With seed funding provided by the Mellon Foundation gift, Cincinnati Opera will commission three new operas from composers and/or librettists of color that focus on racially and ethnically diverse characters and narratives, with primary emphasis on Black stories. The first, scheduled to premiere during the company’s 2025 Summer Festival, will be a large-scale, grand opera for full cast and orchestra by a Black composer/librettist team that features a positive and uplifting reflection of the Black American experience. Two additional operas are currently planned to premiere during the company’s 2026 and 2027 seasons, respectively, with full details to be shared at a later date.

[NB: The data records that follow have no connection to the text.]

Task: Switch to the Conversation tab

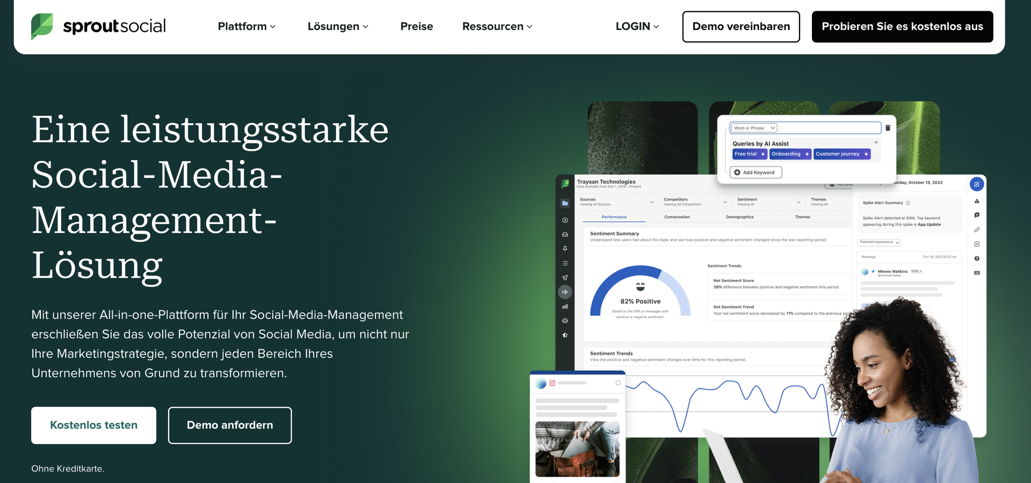Action: coord(677,217)
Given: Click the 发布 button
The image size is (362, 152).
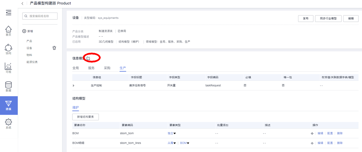Looking at the screenshot, I should [x=305, y=19].
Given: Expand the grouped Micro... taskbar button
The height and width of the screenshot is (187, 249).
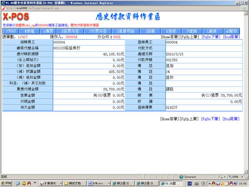Looking at the screenshot, I should click(x=99, y=183).
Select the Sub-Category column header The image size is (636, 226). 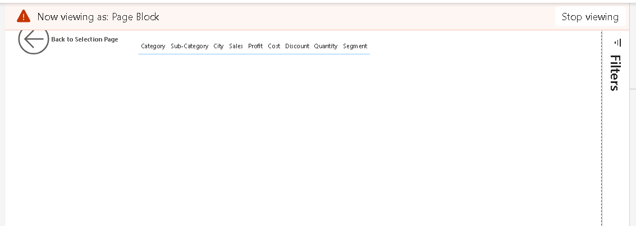(189, 46)
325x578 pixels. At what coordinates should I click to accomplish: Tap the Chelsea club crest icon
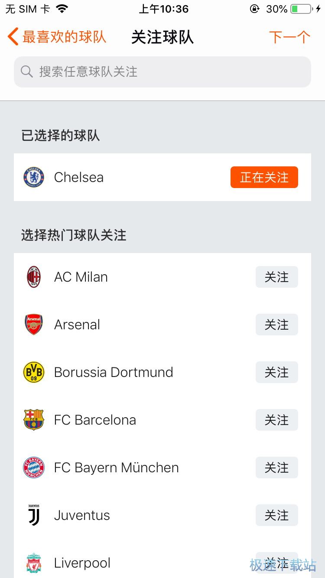pyautogui.click(x=34, y=177)
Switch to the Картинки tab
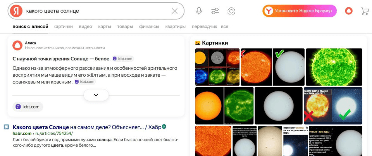Image resolution: width=372 pixels, height=156 pixels. [x=63, y=27]
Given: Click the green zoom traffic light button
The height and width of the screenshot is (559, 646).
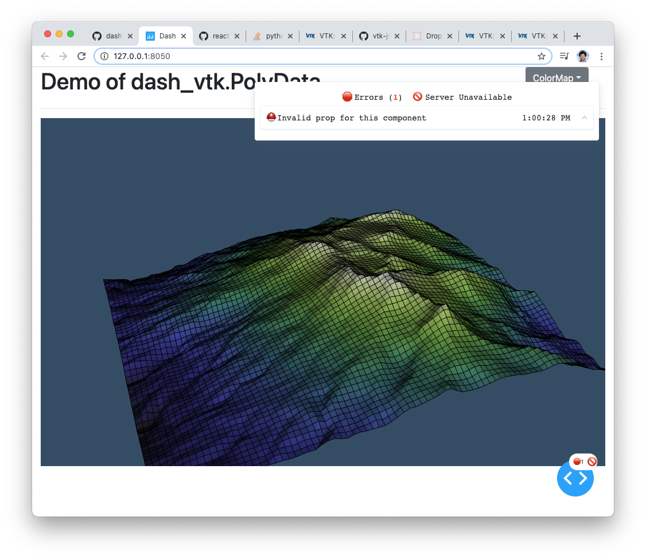Looking at the screenshot, I should point(70,34).
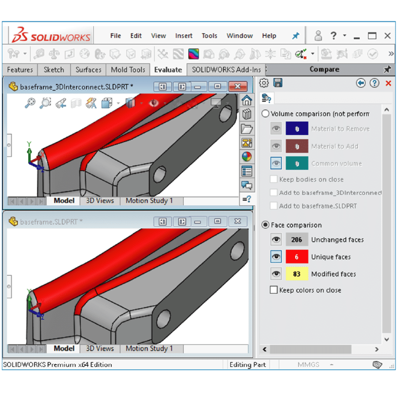
Task: Enable the Keep colors on close checkbox
Action: tap(273, 290)
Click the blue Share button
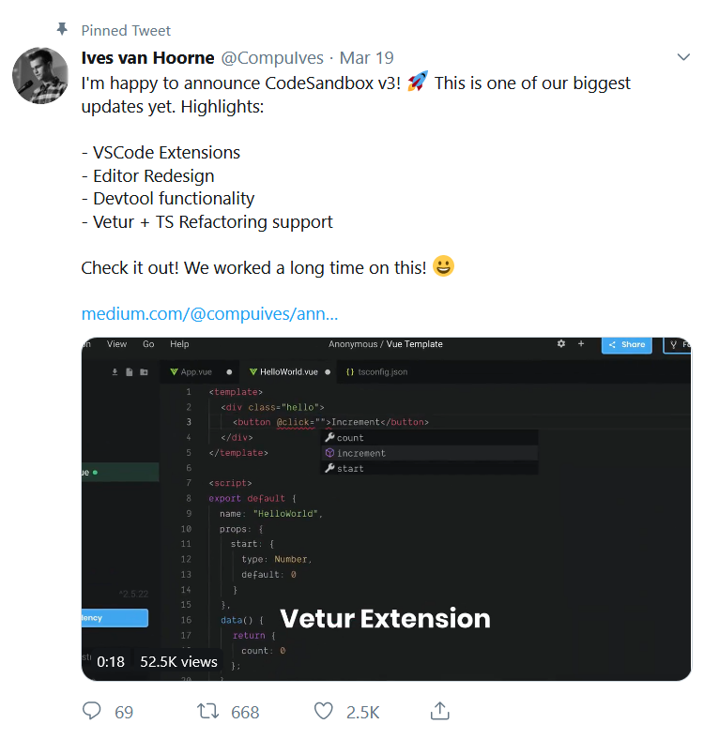The image size is (704, 739). click(x=626, y=344)
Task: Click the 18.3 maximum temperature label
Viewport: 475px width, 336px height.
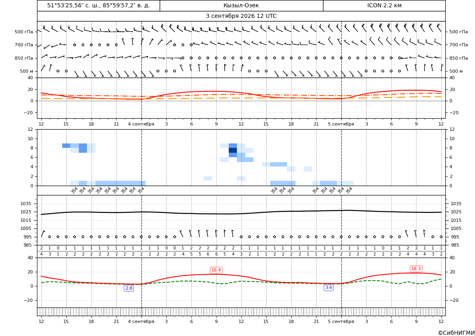Action: [x=416, y=269]
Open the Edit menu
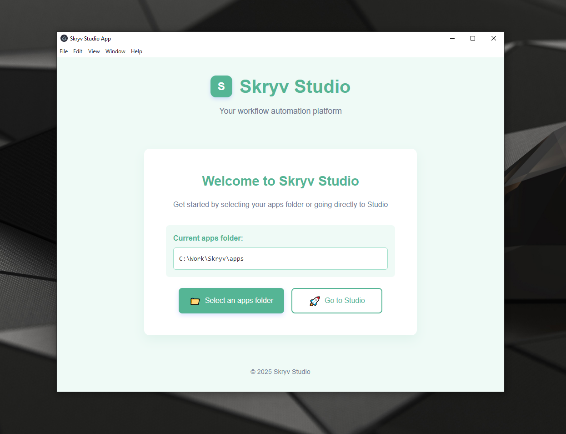Screen dimensions: 566x434 click(78, 51)
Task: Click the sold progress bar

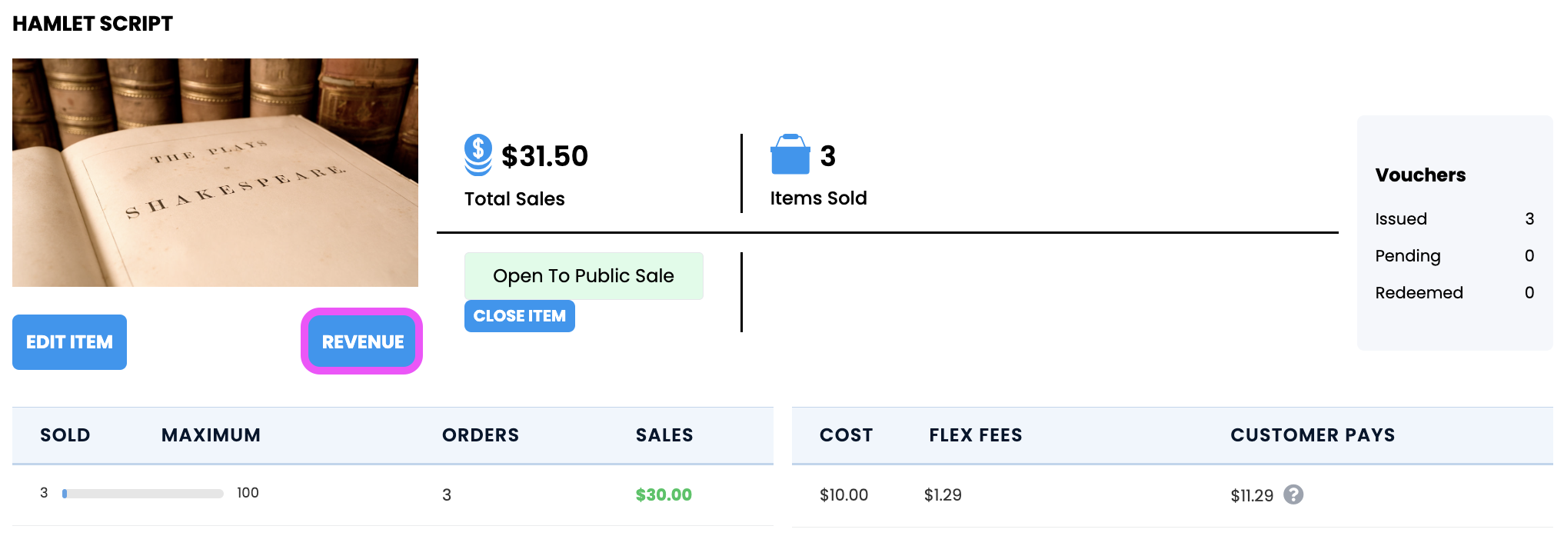Action: 143,494
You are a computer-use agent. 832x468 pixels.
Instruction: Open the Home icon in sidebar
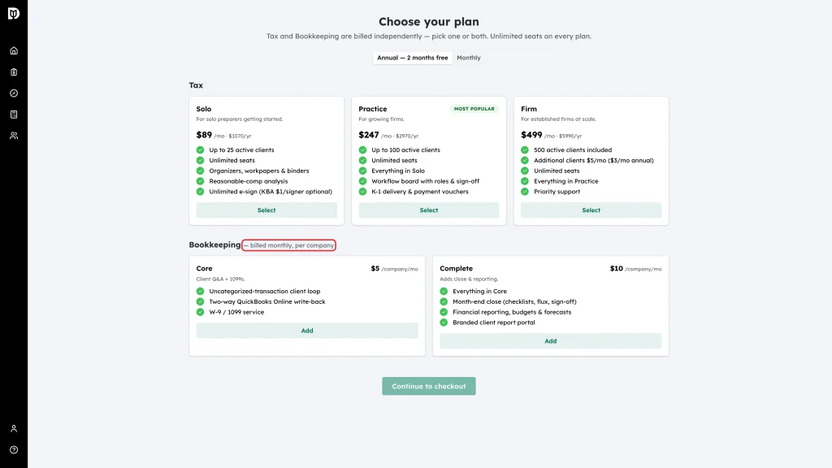point(14,51)
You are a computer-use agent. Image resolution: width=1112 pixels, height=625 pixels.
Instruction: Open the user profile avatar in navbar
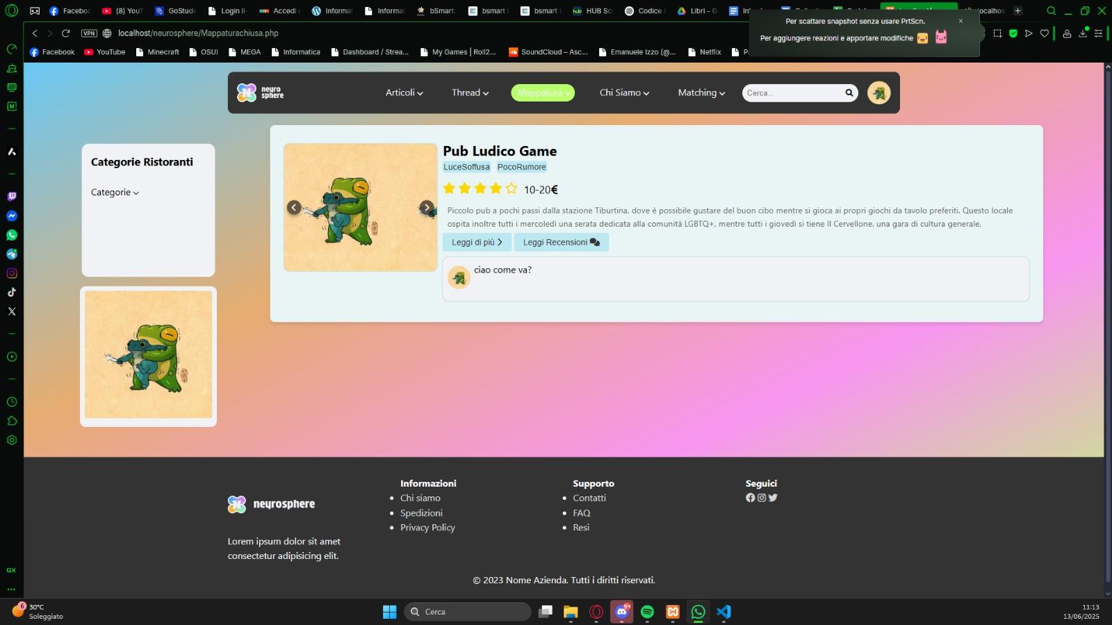coord(878,93)
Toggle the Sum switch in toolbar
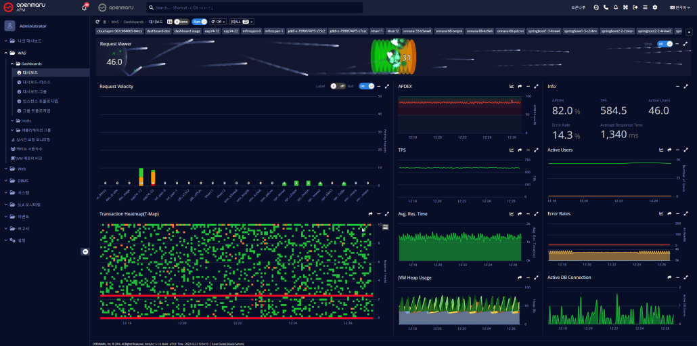Viewport: 697px width, 346px height. pyautogui.click(x=199, y=22)
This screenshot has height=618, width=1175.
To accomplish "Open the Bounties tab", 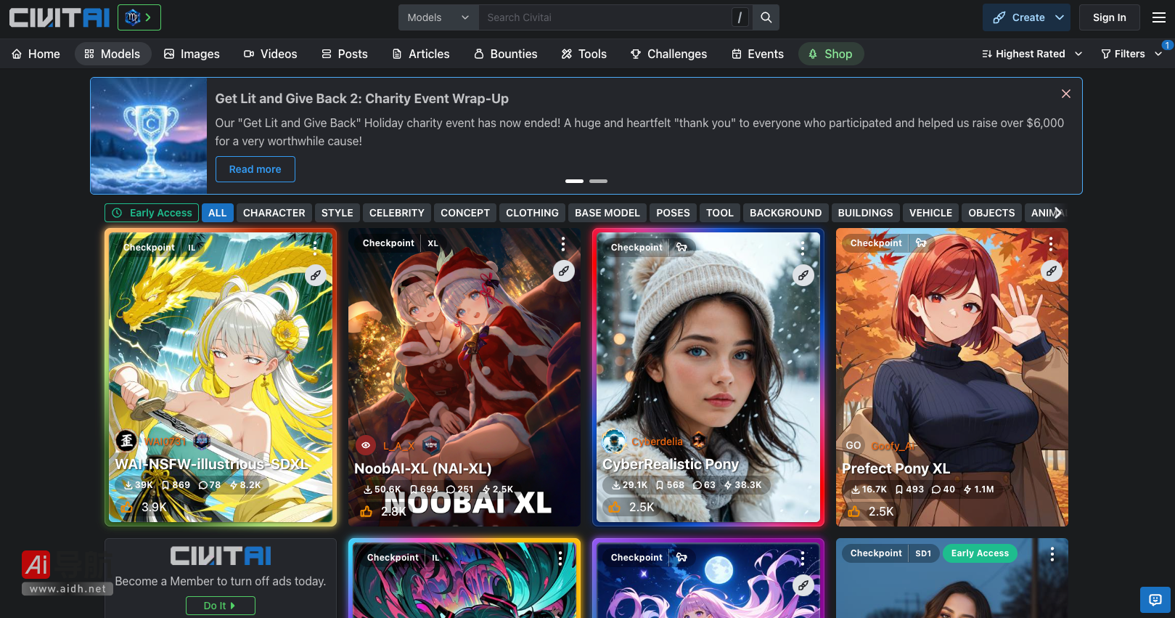I will (505, 54).
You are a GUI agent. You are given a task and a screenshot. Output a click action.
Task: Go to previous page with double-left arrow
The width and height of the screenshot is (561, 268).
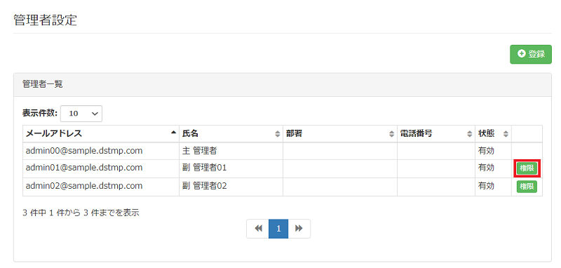pos(258,229)
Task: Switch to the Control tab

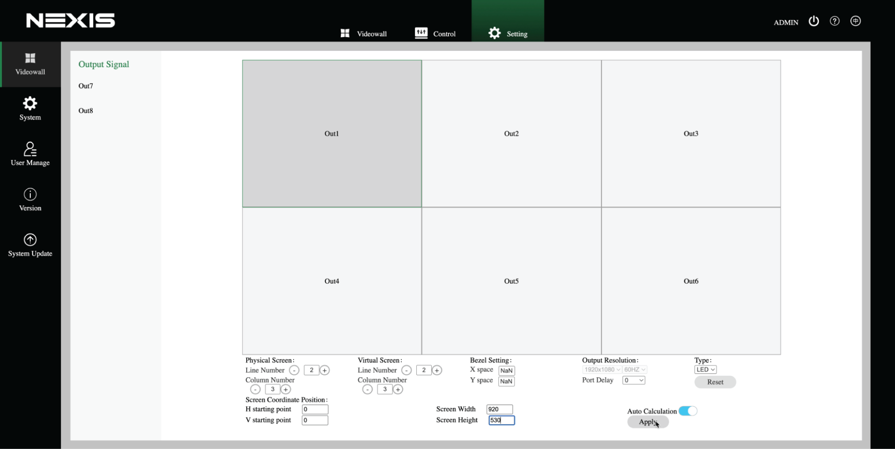Action: click(435, 34)
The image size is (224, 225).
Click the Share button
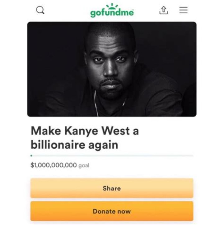[x=112, y=188]
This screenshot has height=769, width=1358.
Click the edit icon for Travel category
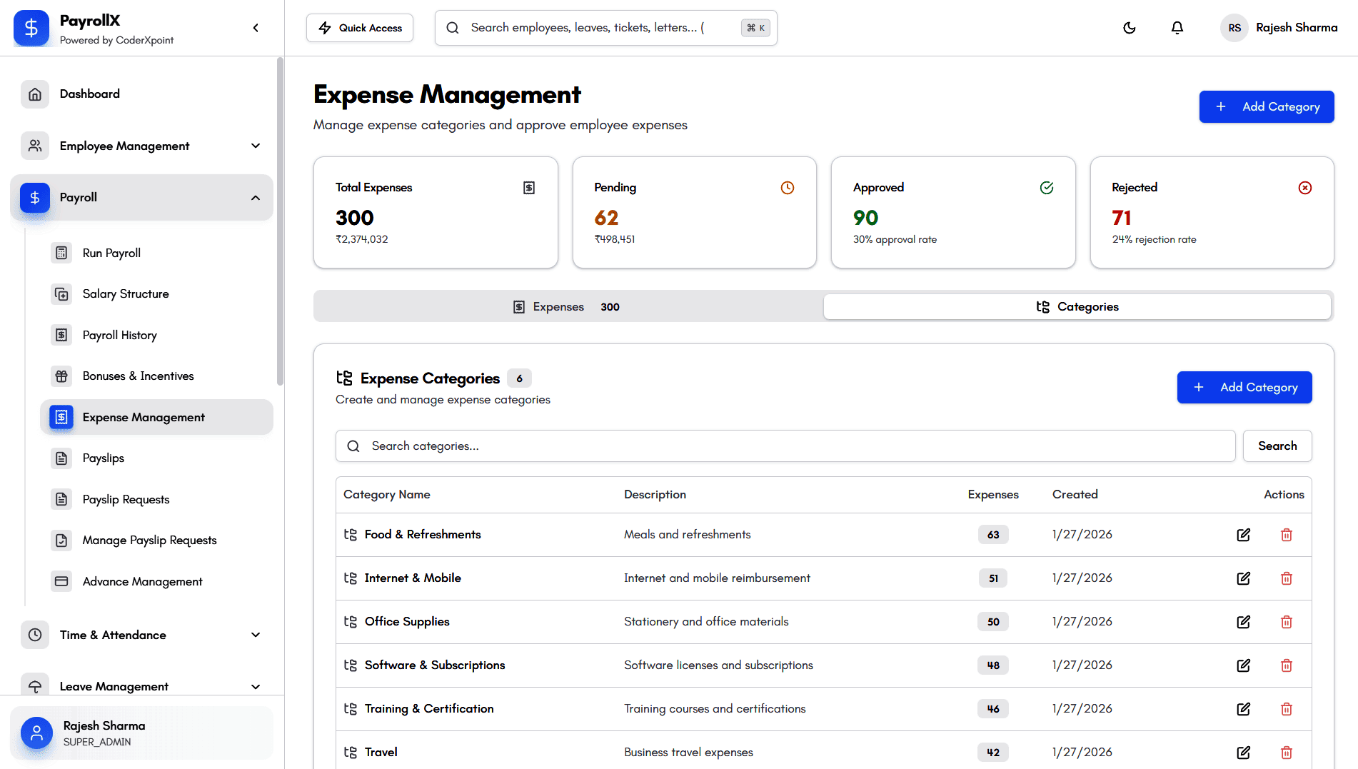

The initiative builds on Cincinnati Opera’s commitment to present programming that reflects the diversity of its community and our nation. The company’s 2022 Summer Festival will include two world-premiere operas from Black creators that focus on Black characters: Castor and Patience, by composer Gregory Spears with a libretto by former U.S. poet laureate Tracy K. Smith, and Fierce, by composer William Menefield and librettist Sheila Williams.
“We are deeply grateful to The Andrew W. Mellon Foundation for this investment in the future of our art form,” said Evans Mirageas, The Harry T. Wilks Artistic Director of Cincinnati Opera. “They have been a valued supporter of Opera Fusion: New Works since its inception, and this gift is an important endorsement of our shared focus on advancing diversity, equity, inclusion, and access in the arts. Our industry is experiencing an urgent need to expand the narratives presented on our stages. Through conversations with our artistic partners and community members, we’ve learned that there is a particular need for new operas that center on positive Black stories. We’re thrilled to be able to provide the creative space for these inspiring voices to be heard.”
Morris Robinson, renowned opera singer and Cincinnati Opera’s artistic advisor, elaborated, “Back in 2019, while I was singing with Cincinnati Opera in Porgy and Bess, my fellow cast members and I were invited into a conversation with the company’s leadership about our hopes for opera’s future. We asked, ‘What would it take to develop more grand operas about Black people, written by Black people, that are positive and uplifting?’ It felt like a huge artistic opportunity. I’m excited about this new initiative because of what it means for people of color who’ll get to see their joys and possibilities represented on the opera stage.”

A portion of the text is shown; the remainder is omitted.